Program Asistanı: “Sen söyle, ben ayarlarım” diyen yardımcı 

“Hangi program daha doğru? Çamaşır az mı çok mu? Bir kere giydim ama uzun programa atsam mı?” diye düşünmenize gerek kalmadan Program Asistanı tüm bunları size en doğru programında çalıştırır. Kumaş türünü, çamaşırın ağırlığını, kirlilik seviyesini analiz eder ve size en uygun yıkama-kurutma programını önerir. Bu sayede yalnızca doğru programı bulmakla kalmaz; suyu, enerjiyi ve zamanı en verimli şekilde kullanır. Siz de makinelerin işini yapmasına izin verip, geri kalan zamanınızı kendinize ya da sevdiklerinize ayırabilirsiniz. 

SmartFinish: Ütüye ayırdığınız süre artık size kaldı 

Kim ister çamaşırların başında ütüyle saatlerini harcamayı? SmartFinish teknolojisi buharın gücünü kullanarak kırışıklıkları daha makineden çıkmadan %50’ye kadar azaltıyor. Sonuç? Daha az ütü, daha çok kendinize ayırdığınız zaman. Teknolojinin keyfini çıkarmak için Siemens Home Connect uygulamasıyla SmartFinish’i açmanız yeterli. Ütü masası açmadan, güç harcamadan, zaman kaybetmeden kıyafetleriniz giyime hazır hale gelir. Bir toplantı öncesi, spontane bir plan öncesi ya da sadece rahatlık istediğiniz bir anda SmartFinish teknolojisi sizin için çalışır.  

Program İndirme: Makineniz hep güncel, hep “yenilikte” 

Siemens iQ500 Çamaşır ve Kurutma makinesi, güncel yeni programları kolayca indirip tek dokunuşla kullanabilirsiniz. İhtiyaç değiştikçe çamaşır makineniz de sizinle birlikte kendini güncelliyor. Siemens’in en sevilen yanlarından biri, cihazların statik kalmaması. Yani bugün aldığınız çamaşır makinesi birkaç yıl sonra bile yeni özellikler kazanabiliyor. 



Siemens Home Connect üzerinden cihaza özel yeni yıkama ve kurutma programları indirebiliyorsunuz. Mevsimsel ihtiyaçlar, moda olan yeni kumaş türleri, spor kıyafetlerin gelişmesi… Ne değişirse değişsin, makineniz hep güncel kalıyor. 

Tıpkı telefonunuza uygulama güncellemesi indirir gibi çamaşır ve kurutma makineniz de güncellemelerle değişen yaşam tarzınıza ayak uyduruyor. 

Akıllı deterjan yönetimi: i-Dos ile her yıkamada doğru ölçü 

Makineyi tamamen doldurunca veya tek parça kıyafeti makineye attığınızda ne kadar deterjan koyacağınızı bilemiyor olabilirsiniz. İşte tam bu noktada i-Dos Deterjan Tarama teknolojisi devreye giriyor. Siemens Home Connect üzerinden şişelerin barkodunu okutup su sertliği ve deterjan yoğunluğunu makineye iletiyor, i-Dos ise her yıkamada doğru miktarı otomatik olarak ayarlıyor. Üstelik Siemens Home Connect uygulaması, deterjan seviyesini takip ederek deterjanınız tükenmeden önce size haber veriyor. Tek yapmanız gereken uygulamayı telefonunuza yüklemek ve çamaşır makinenizi uygulamaya bağlamak. 
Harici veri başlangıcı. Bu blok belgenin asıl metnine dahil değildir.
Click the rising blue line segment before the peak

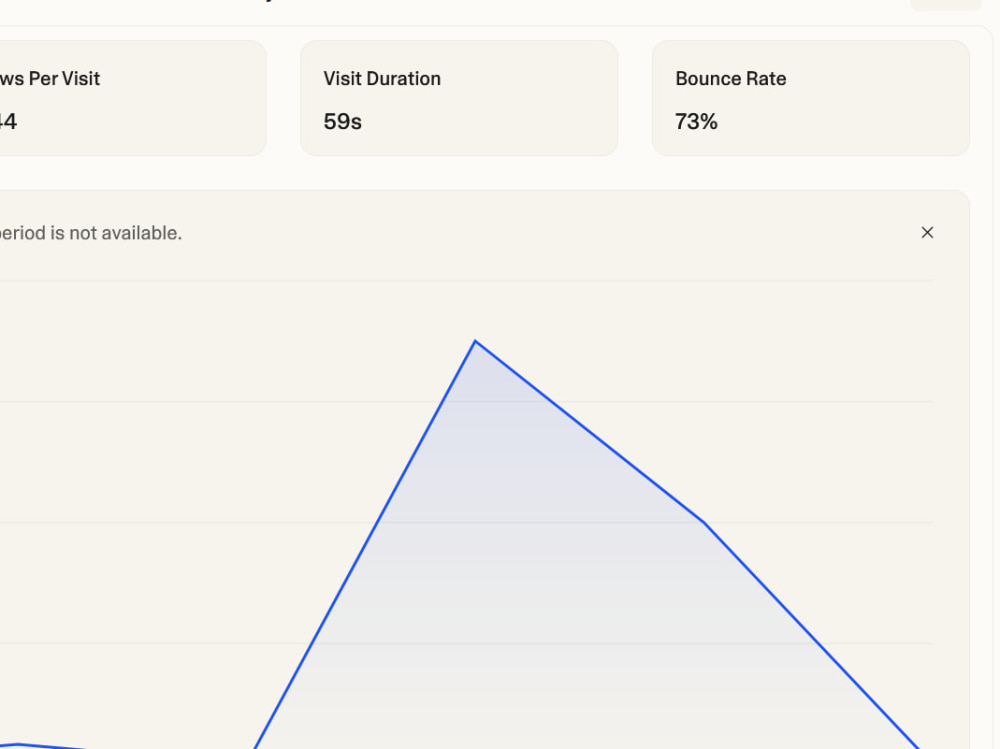(x=365, y=544)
stainRemoval teknolojisi: Zorlu lekelerle inatlaşmayı unutun 

Çay, yağ, makyaj, çikolata lekeleri… Gün içinde fark etmeden üzerinize bulaşan lekeler artık kâbus olmaktan çıkıyor. Siemens iQ500 çamaşır makinesi ile stainRemoval teknolojisi devreye giriyor. Tek bir dokunuşla çay, yağ, kozmetik veya günlük hayatta karşılaştığınız diğer zor lekeler için özel programları aktif edebilirsiniz. 

Siemens Home Connect uygulaması sayesinde daha fazla leke türünü ve bunlar için geliştirilmiş özel programları keşfetmek de mümkün. Yani sadece “lekeyi çıkar” demekle kalmıyor, sizin için en doğru yıkama programını da otomatik olarak öneriyor. Böylece hem lekelerle uğraşmak zorunda kalmıyor hem de giysilerinizin ömrünü koruyorsunuz. 
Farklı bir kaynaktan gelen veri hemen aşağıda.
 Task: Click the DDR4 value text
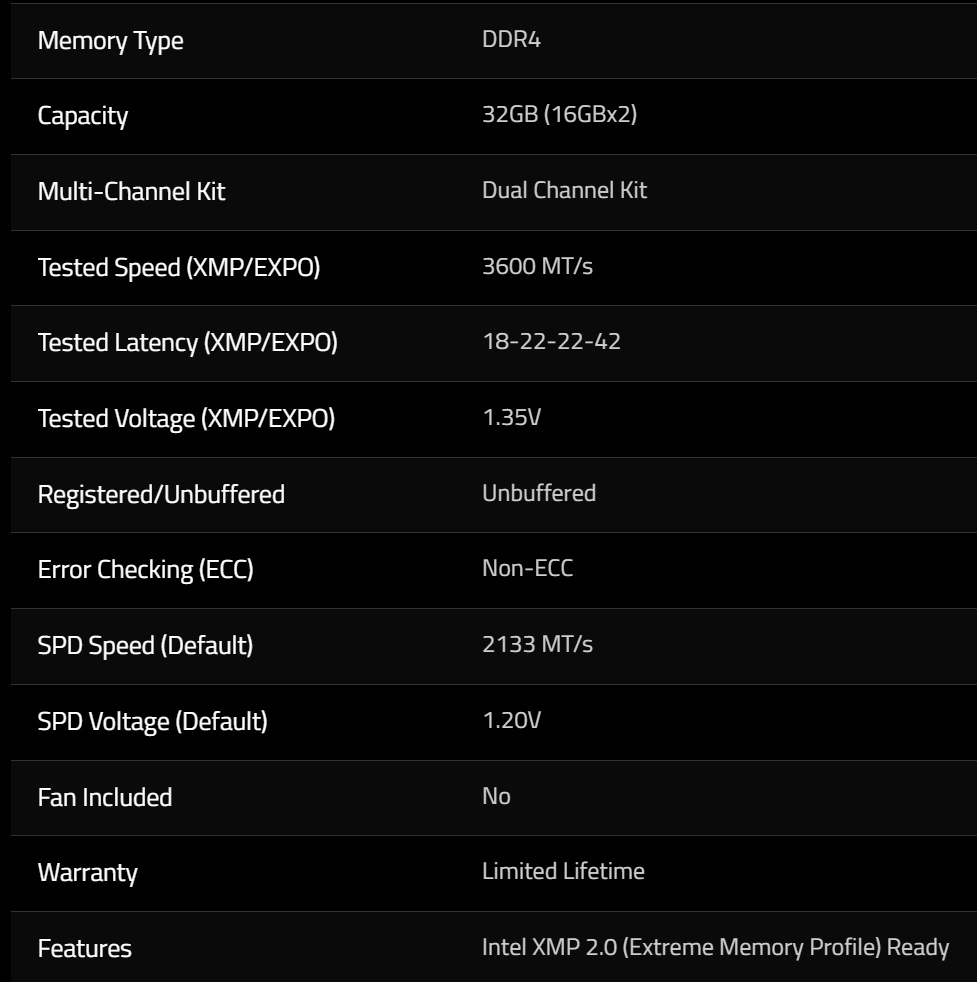511,41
Artık çocuğunuza yemek yedirirken dökülen yemek lekeleri, kahve kazaları ya da mutfakta sıçrayan yağ lekeleri sizi endişelendirmiyor. stainRemoval, günlük hayatın getirdiği küçük sürprizlere karşı en güvenilir yardımcınız oluyor. 
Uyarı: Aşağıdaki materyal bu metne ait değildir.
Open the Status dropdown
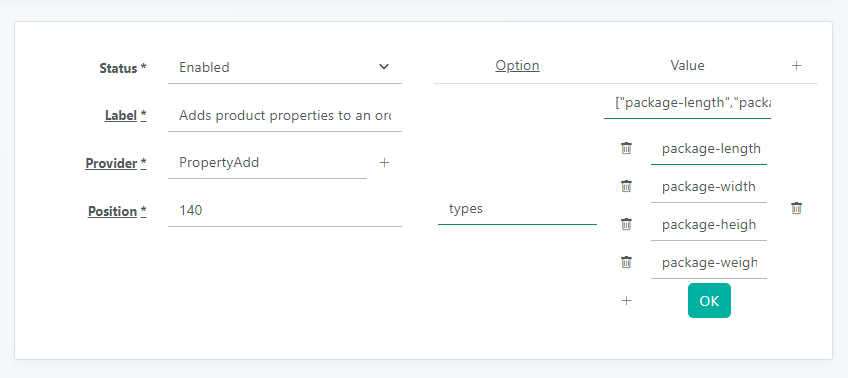The image size is (848, 378). (284, 68)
Siemens iQ500 çamaşır ve kurutma makineleri, artık sadece kıyafetlerinizi temizleyen makineler değil; size zaman, konfor ve güven veren akıllı iş ortaklarınızdır. Ütüye harcadığınız vakti kendinize ayırın, lekelerle uğraşmayı unutun ve teknolojinin yaşam alanınıza uyumunun keyfini yaşayın.

*Bu yazı Siemens’in katkılarıyla hazırlanmıştır.